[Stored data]
-- -- --

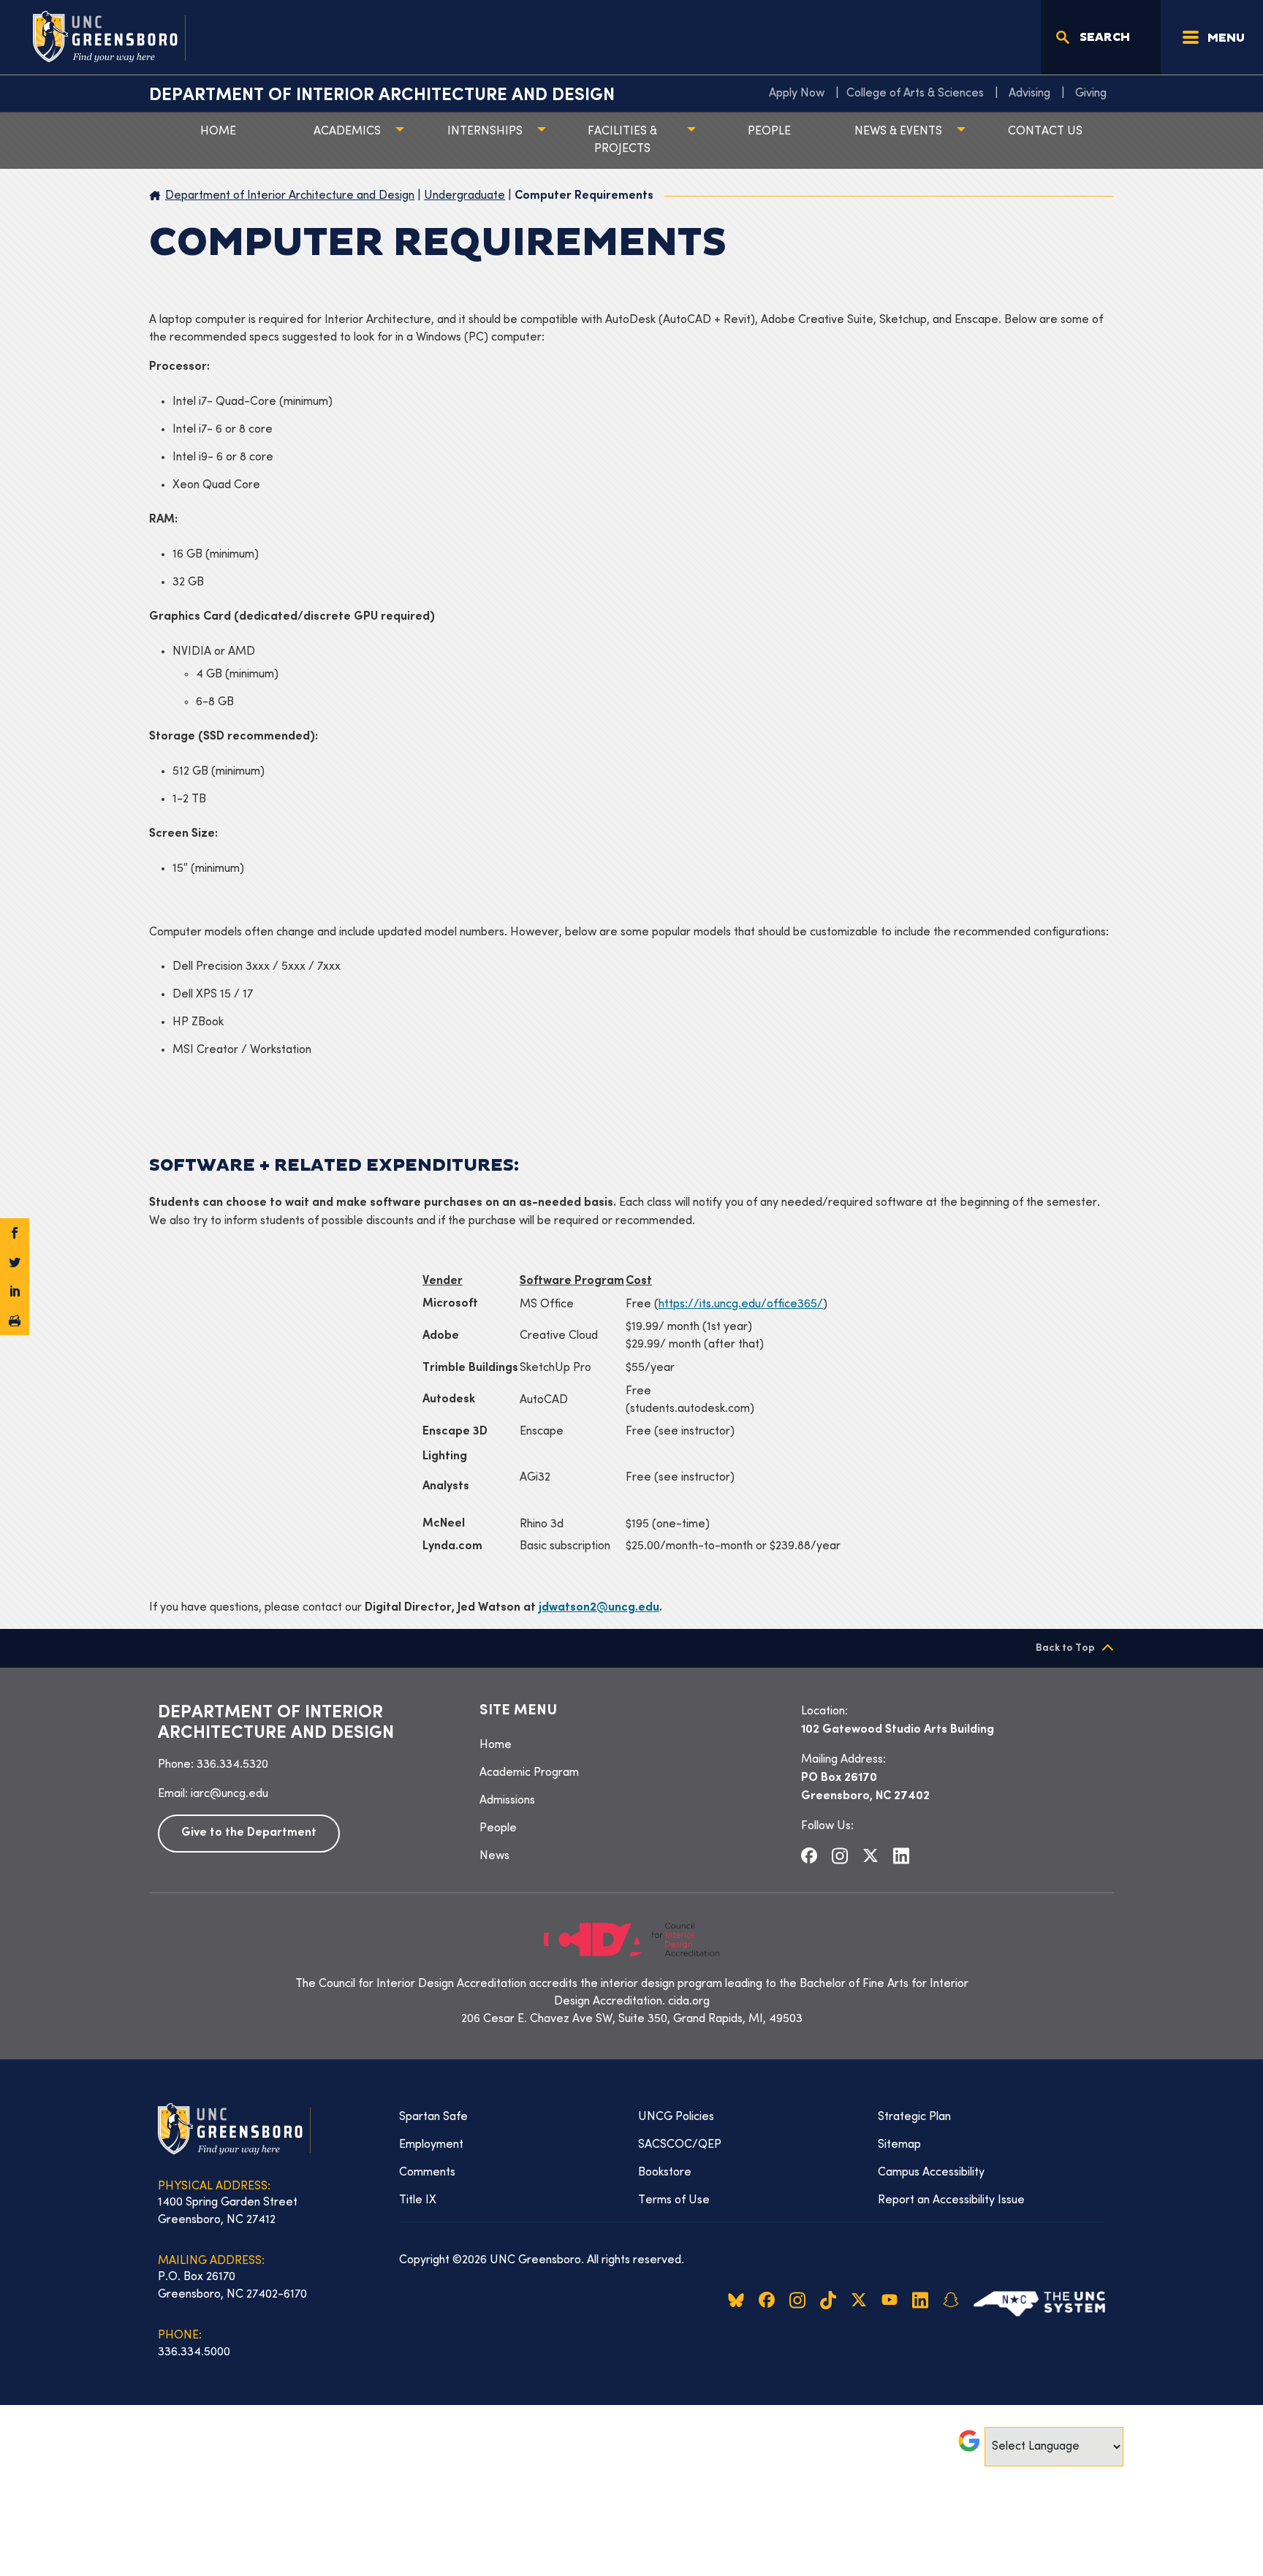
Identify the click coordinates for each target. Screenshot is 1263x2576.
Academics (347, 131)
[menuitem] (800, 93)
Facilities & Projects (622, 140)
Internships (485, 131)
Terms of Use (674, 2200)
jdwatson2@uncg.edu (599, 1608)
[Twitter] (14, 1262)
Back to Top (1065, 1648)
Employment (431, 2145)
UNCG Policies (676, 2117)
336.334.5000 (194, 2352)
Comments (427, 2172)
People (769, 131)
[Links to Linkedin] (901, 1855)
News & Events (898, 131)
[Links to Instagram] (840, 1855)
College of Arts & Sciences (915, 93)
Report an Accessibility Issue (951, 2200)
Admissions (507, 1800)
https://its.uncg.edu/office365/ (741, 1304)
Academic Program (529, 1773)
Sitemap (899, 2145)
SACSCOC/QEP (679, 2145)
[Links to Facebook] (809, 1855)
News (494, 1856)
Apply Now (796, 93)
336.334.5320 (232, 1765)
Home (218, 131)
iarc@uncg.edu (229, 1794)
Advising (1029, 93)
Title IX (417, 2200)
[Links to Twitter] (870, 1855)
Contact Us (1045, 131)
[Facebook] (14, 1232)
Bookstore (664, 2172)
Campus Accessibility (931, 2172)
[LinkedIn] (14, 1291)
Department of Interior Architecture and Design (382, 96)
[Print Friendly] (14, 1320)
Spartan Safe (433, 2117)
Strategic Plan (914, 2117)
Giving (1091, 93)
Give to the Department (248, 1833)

-- -- --

Take every line from the records above that has the word "Accessibility" and copy it.

_ANSWER FOR THIS EXERCISE_.
Report an Accessibility Issue (951, 2200)
Campus Accessibility (931, 2172)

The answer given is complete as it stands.